The Attorney’s Office said Auderer’s comments were “egregious” but “do not change the PAO’s legal analysis into the conduct of Officer Dave.”

“It is the Office of Police Accountability that bears the responsibility of disciplinary investigation and proceedings relating to Officer Auderer’s comment, not the PAO,” the memo stated.

According to a report released by Seattle’s Office of Police Accountability in January, Auderer breached the professionalism and bias-based policing standards of SPD when body camera footage showed him laughing and joking about Kandula’s death. 

SPD reassigned Auderer to a non-operational position in October 2023.

Alongside the POA’s memo, King County Prosecuting Attorney Leesa Manion released the following statement: 

Ms. Kandula’s death is heartbreaking and impacted communities in King County and across the world.

It is the responsibility of the King County Prosecuting Attorney’s Office (PAO) to review all available evidence relating to the case involving Seattle Police Officer Kevin Dave and the January 2023 collision death of Jaahnavi Kandula. After staffing this case with senior deputy prosecuting attorneys and office leadership, I have determined that we lack sufficient evidence under Washington State law to prove a criminal case beyond a reasonable doubt.
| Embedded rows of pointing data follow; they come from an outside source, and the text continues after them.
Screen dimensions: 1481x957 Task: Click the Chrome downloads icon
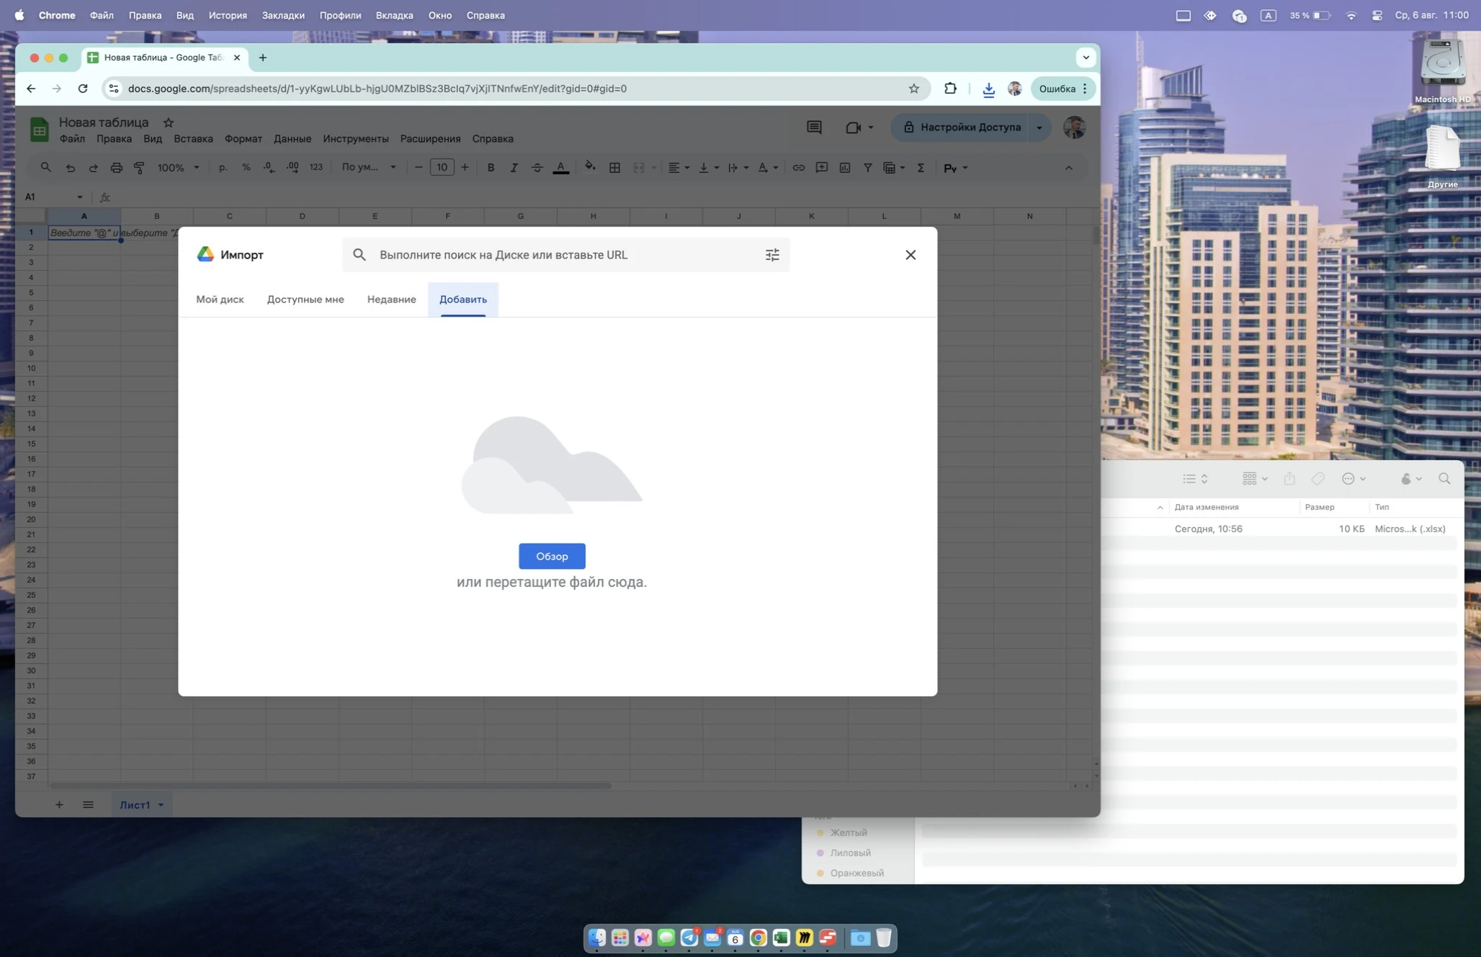(988, 89)
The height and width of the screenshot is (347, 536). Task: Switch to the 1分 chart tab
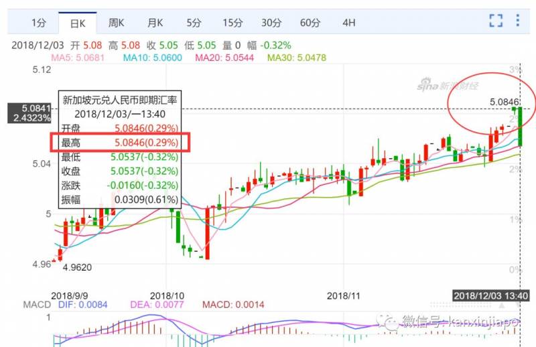click(x=40, y=23)
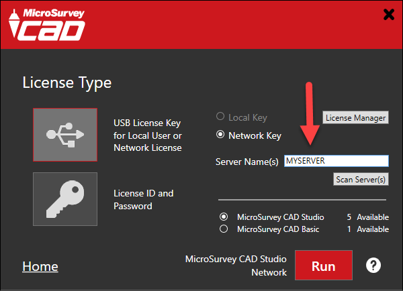Click the Local Key label text
403x291 pixels.
248,117
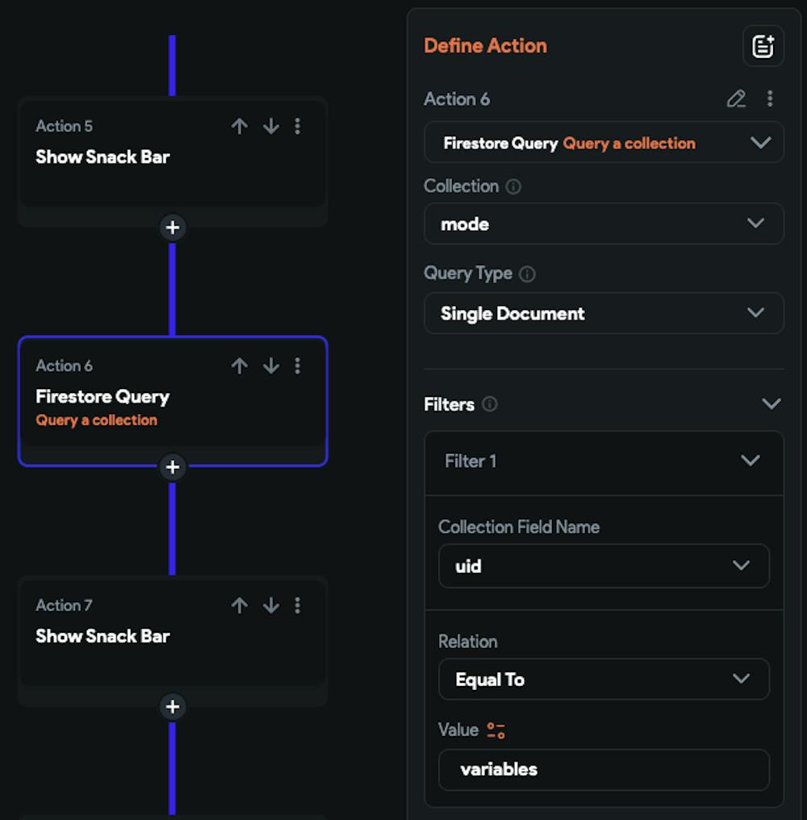Collapse the Filter 1 section
The height and width of the screenshot is (820, 807).
click(x=751, y=461)
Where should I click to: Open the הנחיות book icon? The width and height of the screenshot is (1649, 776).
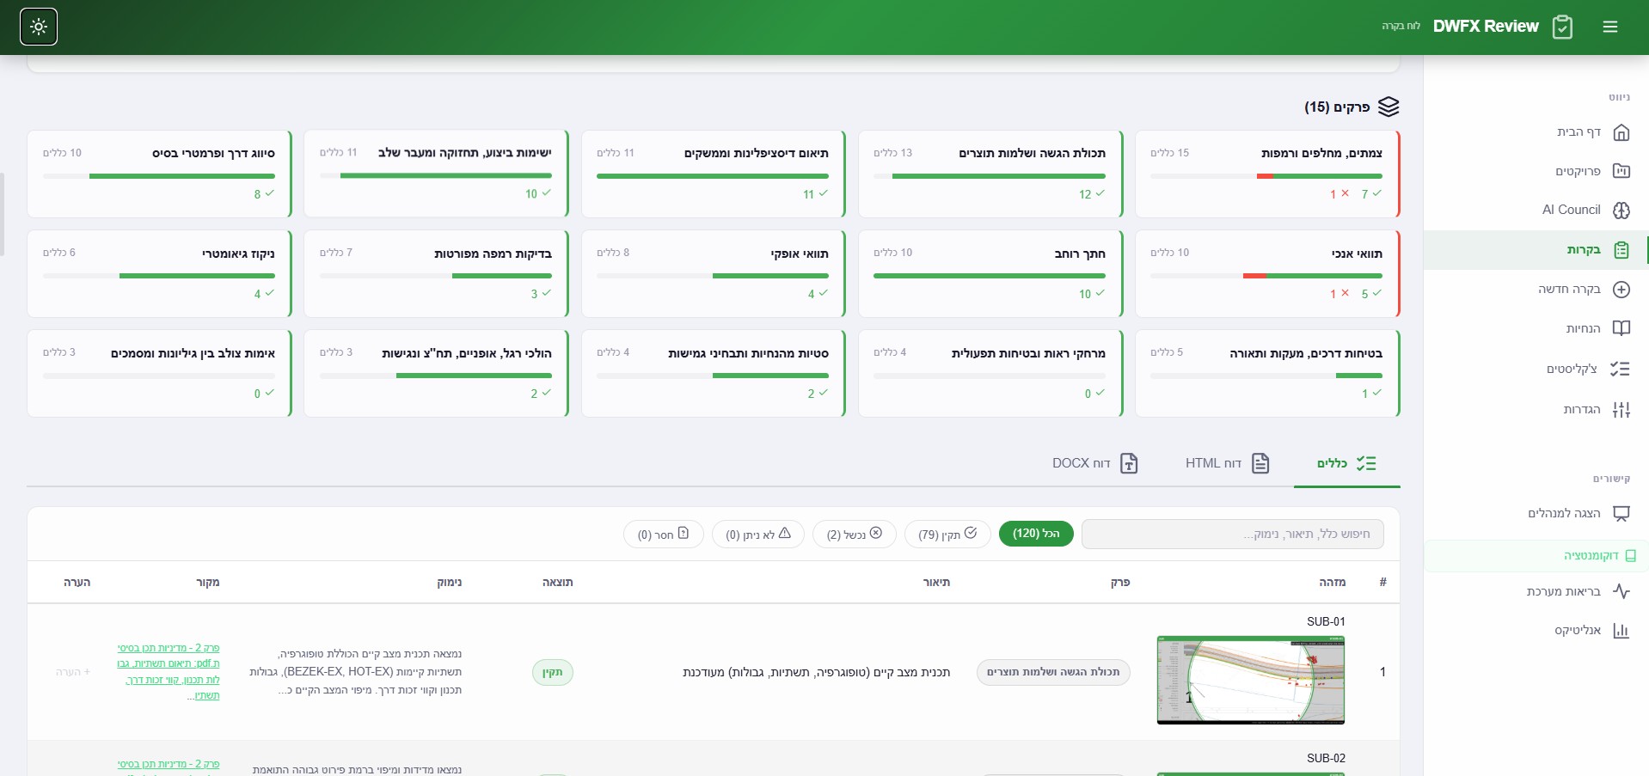click(1621, 328)
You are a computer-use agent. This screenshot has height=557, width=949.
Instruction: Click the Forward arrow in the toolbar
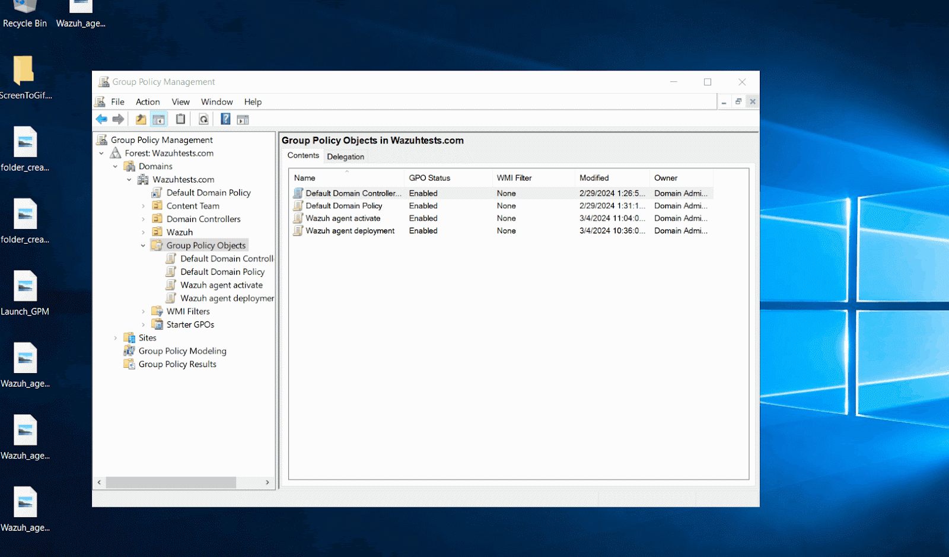pos(119,119)
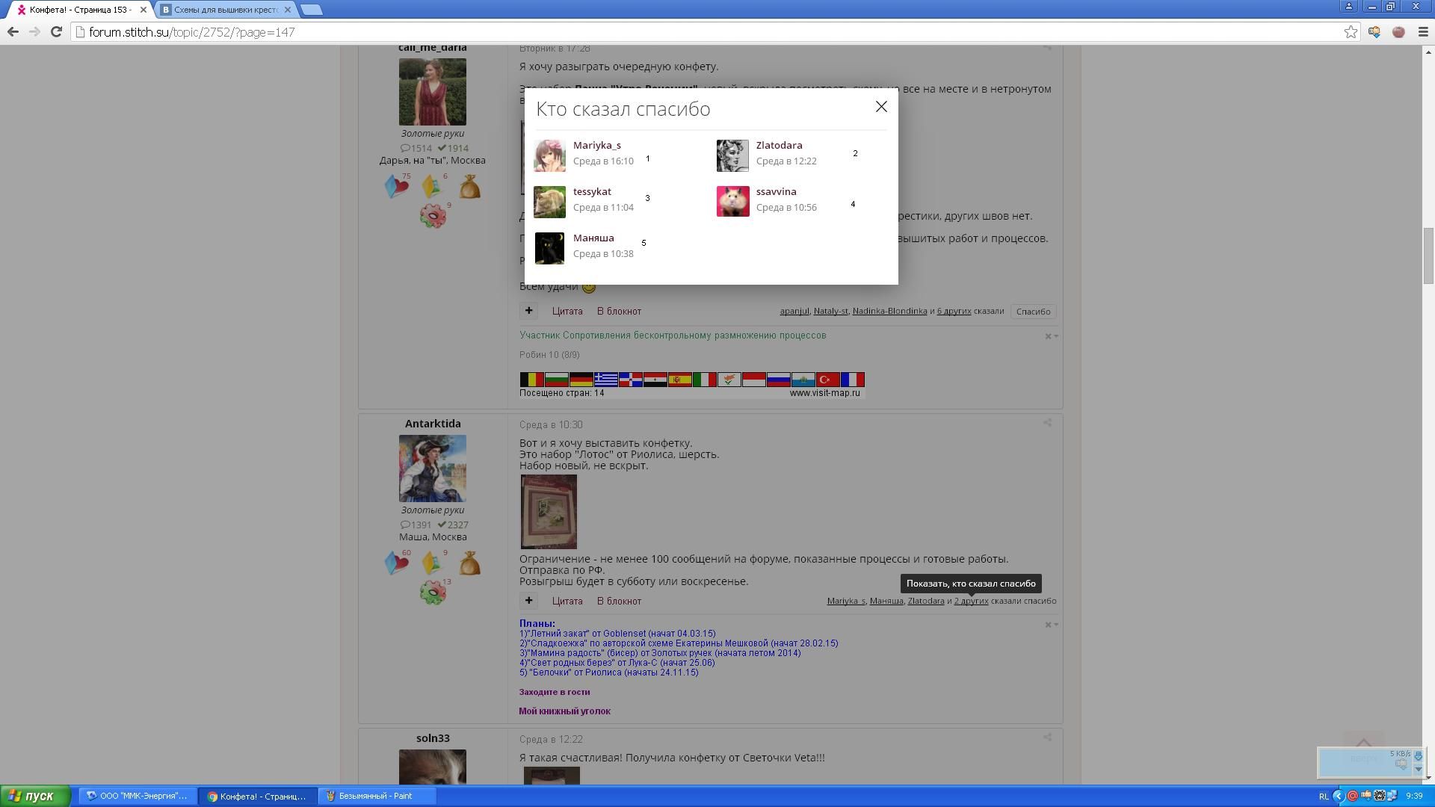This screenshot has height=807, width=1435.
Task: Open Paint window from taskbar
Action: pos(375,796)
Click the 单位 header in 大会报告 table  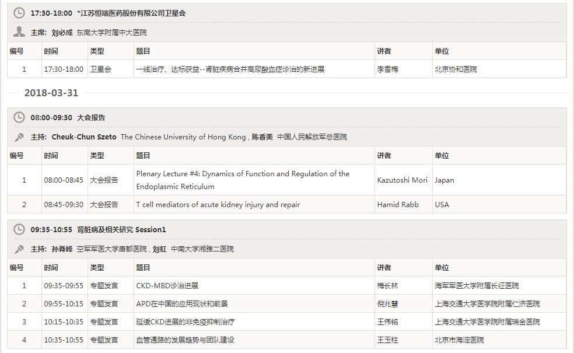pos(442,155)
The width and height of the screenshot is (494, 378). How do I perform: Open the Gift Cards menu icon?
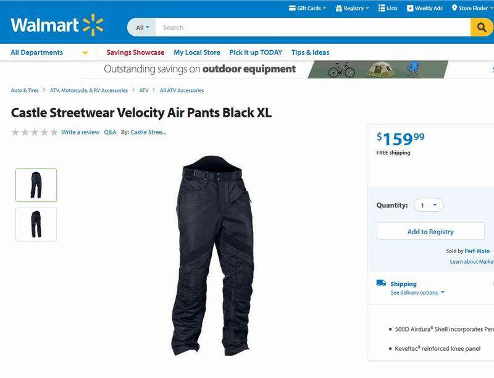click(292, 8)
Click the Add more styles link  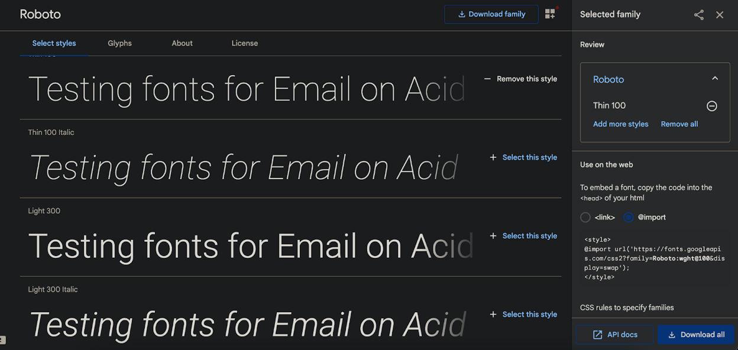click(x=620, y=124)
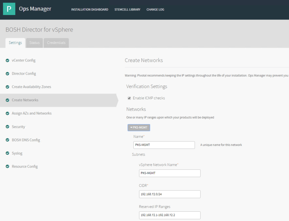This screenshot has height=221, width=289.
Task: Click the vCenter Config green checkmark icon
Action: click(7, 60)
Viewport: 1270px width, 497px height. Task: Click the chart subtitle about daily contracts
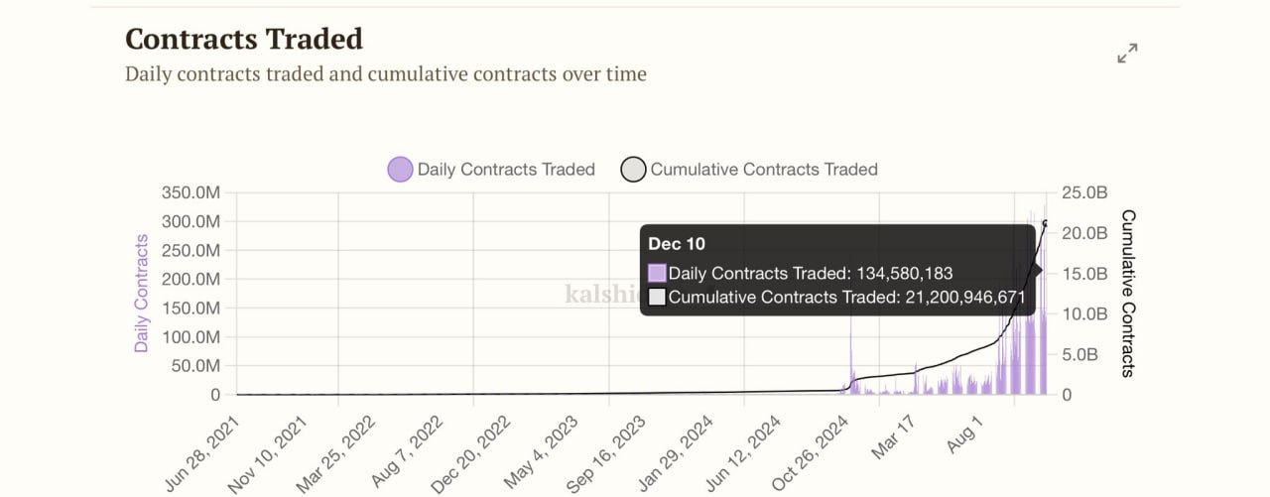[x=385, y=74]
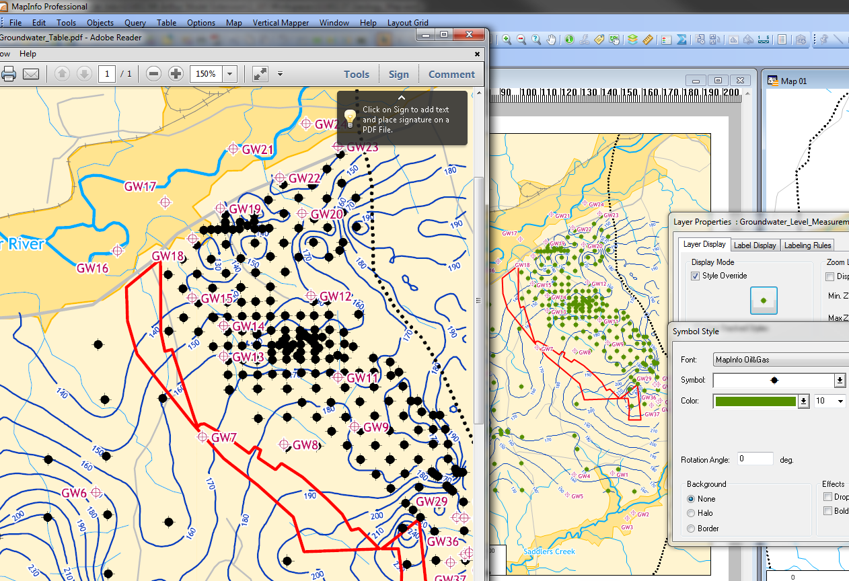Viewport: 849px width, 581px height.
Task: Open the Symbol dropdown in Symbol Style
Action: (x=840, y=380)
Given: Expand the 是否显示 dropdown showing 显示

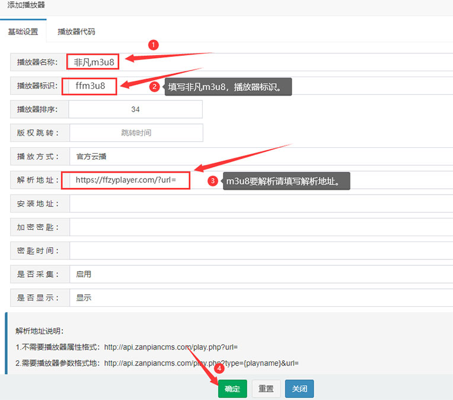Looking at the screenshot, I should (260, 298).
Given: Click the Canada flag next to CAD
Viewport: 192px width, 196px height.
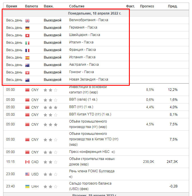Looking at the screenshot, I should [27, 162].
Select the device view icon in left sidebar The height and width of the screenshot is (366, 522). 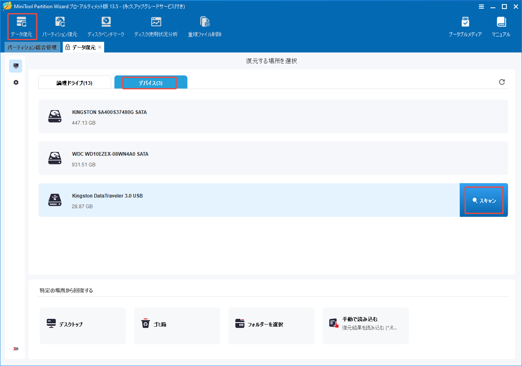click(15, 66)
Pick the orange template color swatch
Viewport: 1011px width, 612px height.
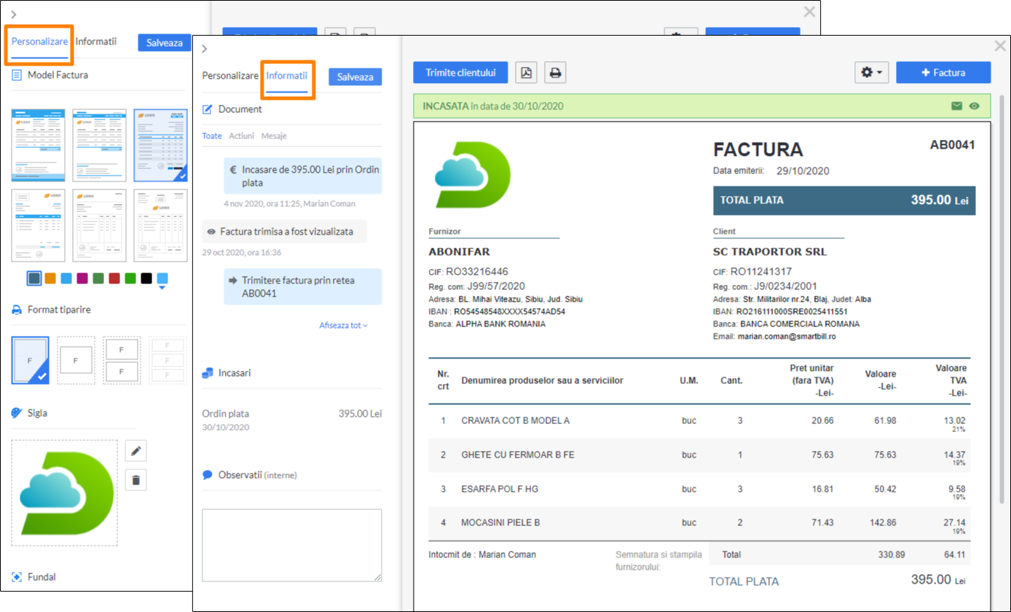point(50,278)
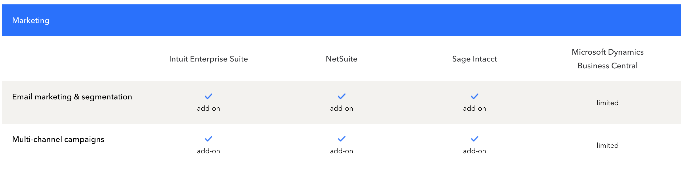Viewport: 686px width, 173px height.
Task: Click add-on text under Intuit Email marketing
Action: click(x=208, y=108)
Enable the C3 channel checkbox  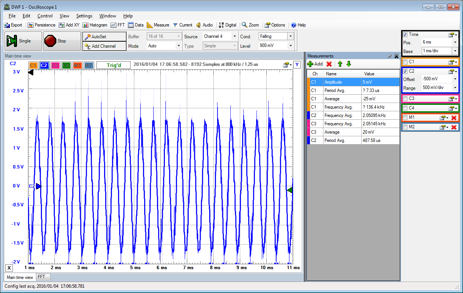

The PAO finds the comments made by Seattle Police Officer Daniel Auderer, and recorded on his body-worn video, appalling and deeply troubling. Officer Auderer’s comments were also unprofessional and served to undermine the public’s trust in the Seattle Police Department and law enforcement in general. As egregious as Officer Auderer’s comments are, they do not change the PAO’s legal analysis into the conduct of Officer Dave. It is the Office of Police Accountability that bears the responsibility of disciplinary investigation and proceedings relating to Officer Auderer’s comment, not the PAO.